Reproduce the records below exactly as they are written.

**Material to process:**
☆ ☆ ☆ ☆

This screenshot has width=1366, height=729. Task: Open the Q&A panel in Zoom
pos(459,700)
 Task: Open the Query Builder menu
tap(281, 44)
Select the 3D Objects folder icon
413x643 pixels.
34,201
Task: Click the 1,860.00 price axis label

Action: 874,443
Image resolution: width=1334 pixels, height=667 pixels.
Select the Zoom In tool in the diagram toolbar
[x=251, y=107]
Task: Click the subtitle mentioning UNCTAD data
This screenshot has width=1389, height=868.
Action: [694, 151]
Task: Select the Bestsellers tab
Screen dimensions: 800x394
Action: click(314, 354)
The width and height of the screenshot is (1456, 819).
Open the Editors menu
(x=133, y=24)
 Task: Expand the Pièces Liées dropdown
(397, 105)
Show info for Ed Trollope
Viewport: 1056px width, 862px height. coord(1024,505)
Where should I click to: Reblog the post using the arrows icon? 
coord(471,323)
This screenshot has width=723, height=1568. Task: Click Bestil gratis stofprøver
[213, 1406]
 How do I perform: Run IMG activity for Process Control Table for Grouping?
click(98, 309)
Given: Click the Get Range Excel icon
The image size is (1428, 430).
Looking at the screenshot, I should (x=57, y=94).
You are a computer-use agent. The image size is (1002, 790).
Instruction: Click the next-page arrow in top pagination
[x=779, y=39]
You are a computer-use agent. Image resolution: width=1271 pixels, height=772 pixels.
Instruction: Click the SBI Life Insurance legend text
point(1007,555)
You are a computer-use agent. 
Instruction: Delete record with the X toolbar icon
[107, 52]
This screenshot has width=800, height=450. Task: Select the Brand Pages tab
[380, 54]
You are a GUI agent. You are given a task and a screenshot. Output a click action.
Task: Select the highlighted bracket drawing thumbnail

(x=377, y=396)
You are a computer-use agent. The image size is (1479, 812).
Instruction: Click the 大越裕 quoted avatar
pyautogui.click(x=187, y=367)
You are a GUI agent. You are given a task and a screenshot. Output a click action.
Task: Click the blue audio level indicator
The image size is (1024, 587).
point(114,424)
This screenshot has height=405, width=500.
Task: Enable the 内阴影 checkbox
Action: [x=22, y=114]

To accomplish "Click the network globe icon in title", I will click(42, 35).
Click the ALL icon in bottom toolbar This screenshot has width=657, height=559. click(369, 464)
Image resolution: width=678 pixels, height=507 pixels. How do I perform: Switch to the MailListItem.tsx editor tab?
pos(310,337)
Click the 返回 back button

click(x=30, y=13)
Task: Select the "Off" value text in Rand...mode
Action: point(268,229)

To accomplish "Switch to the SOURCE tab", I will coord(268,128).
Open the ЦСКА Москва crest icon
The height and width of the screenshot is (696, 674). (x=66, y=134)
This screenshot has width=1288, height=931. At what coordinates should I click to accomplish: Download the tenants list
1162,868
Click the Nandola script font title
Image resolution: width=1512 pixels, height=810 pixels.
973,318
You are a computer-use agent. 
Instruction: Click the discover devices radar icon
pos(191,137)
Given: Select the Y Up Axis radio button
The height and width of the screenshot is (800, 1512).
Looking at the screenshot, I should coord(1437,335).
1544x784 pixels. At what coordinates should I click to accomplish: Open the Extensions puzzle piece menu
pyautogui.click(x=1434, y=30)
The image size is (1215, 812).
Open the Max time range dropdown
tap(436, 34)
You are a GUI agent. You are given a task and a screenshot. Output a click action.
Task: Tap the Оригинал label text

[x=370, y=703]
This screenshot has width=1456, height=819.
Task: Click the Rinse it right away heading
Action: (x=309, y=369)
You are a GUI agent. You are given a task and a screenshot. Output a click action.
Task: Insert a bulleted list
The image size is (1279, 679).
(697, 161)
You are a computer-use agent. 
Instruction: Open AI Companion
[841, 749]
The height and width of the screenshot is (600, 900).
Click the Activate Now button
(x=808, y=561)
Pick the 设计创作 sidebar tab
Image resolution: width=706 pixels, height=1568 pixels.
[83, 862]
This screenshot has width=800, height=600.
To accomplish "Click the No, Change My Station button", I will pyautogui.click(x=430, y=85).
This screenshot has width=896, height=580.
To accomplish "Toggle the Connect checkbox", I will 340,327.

☆ ☆ ☆ ☆

**Task output:**
This screenshot has width=1366, height=729. Task: Open the Q&A panel in Zoom
pos(459,700)
 Task: Open the Query Builder menu
tap(281, 44)
Select the 3D Objects folder icon
413x643 pixels.
34,201
Task: Click the 1,860.00 price axis label

Action: 874,443
Image resolution: width=1334 pixels, height=667 pixels.
Select the Zoom In tool in the diagram toolbar
[x=251, y=107]
Task: Click the subtitle mentioning UNCTAD data
This screenshot has width=1389, height=868.
Action: [694, 151]
Task: Select the Bestsellers tab
Screen dimensions: 800x394
Action: click(314, 354)
The width and height of the screenshot is (1456, 819).
Open the Editors menu
(x=133, y=24)
 Task: Expand the Pièces Liées dropdown
(397, 105)
Show info for Ed Trollope
Viewport: 1056px width, 862px height. coord(1024,505)
Where should I click to: Reblog the post using the arrows icon? 
coord(471,323)
This screenshot has width=723, height=1568. Task: Click Bestil gratis stofprøver
[213, 1406]
 How do I perform: Run IMG activity for Process Control Table for Grouping?
click(98, 309)
Given: Click the Get Range Excel icon
The image size is (1428, 430).
Looking at the screenshot, I should (x=57, y=94).
You are a computer-use agent. The image size is (1002, 790).
Instruction: Click the next-page arrow in top pagination
[x=779, y=39]
You are a computer-use agent. Image resolution: width=1271 pixels, height=772 pixels.
Instruction: Click the SBI Life Insurance legend text
point(1007,555)
You are a computer-use agent. 
Instruction: Delete record with the X toolbar icon
[107, 52]
This screenshot has width=800, height=450. Task: Select the Brand Pages tab
[380, 54]
You are a GUI agent. You are given a task and a screenshot. Output a click action.
Task: Select the highlighted bracket drawing thumbnail

(x=377, y=396)
You are a computer-use agent. The image size is (1479, 812).
Instruction: Click the 大越裕 quoted avatar
pyautogui.click(x=187, y=367)
You are a GUI agent. You are given a task and a screenshot. Output a click action.
Task: Click the blue audio level indicator
The image size is (1024, 587).
point(114,424)
This screenshot has height=405, width=500.
Task: Enable the 内阴影 checkbox
Action: [x=22, y=114]

To accomplish "Click the network globe icon in title", I will click(42, 35).
Click the ALL icon in bottom toolbar This screenshot has width=657, height=559. click(369, 464)
Image resolution: width=678 pixels, height=507 pixels. How do I perform: Switch to the MailListItem.tsx editor tab?
pos(310,337)
Click the 返回 back button

click(x=30, y=13)
Task: Select the "Off" value text in Rand...mode
Action: point(268,229)

To accomplish "Switch to the SOURCE tab", I will coord(268,128).
Open the ЦСКА Москва crest icon
The height and width of the screenshot is (696, 674). (x=66, y=134)
This screenshot has width=1288, height=931. At what coordinates should I click to accomplish: Download the tenants list
1162,868
Click the Nandola script font title
Image resolution: width=1512 pixels, height=810 pixels.
973,318
You are a computer-use agent. 
Instruction: Click the discover devices radar icon
pos(191,137)
Given: Select the Y Up Axis radio button
The height and width of the screenshot is (800, 1512).
Looking at the screenshot, I should coord(1437,335).
1544x784 pixels. At what coordinates should I click to accomplish: Open the Extensions puzzle piece menu
pyautogui.click(x=1434, y=30)
The image size is (1215, 812).
Open the Max time range dropdown
tap(436, 34)
You are a GUI agent. You are given a task and a screenshot. Output a click action.
Task: Tap the Оригинал label text

[x=370, y=703]
This screenshot has width=1456, height=819.
Task: Click the Rinse it right away heading
Action: (x=309, y=369)
You are a GUI agent. You are given a task and a screenshot. Output a click action.
Task: Insert a bulleted list
The image size is (1279, 679).
(697, 161)
You are a computer-use agent. 
Instruction: Open AI Companion
[841, 749]
The height and width of the screenshot is (600, 900).
Click the Activate Now button
(x=808, y=561)
Pick the 设计创作 sidebar tab
Image resolution: width=706 pixels, height=1568 pixels.
[83, 862]
This screenshot has width=800, height=600.
To accomplish "Click the No, Change My Station button", I will pyautogui.click(x=430, y=85).
This screenshot has width=896, height=580.
To accomplish "Toggle the Connect checkbox", I will 340,327.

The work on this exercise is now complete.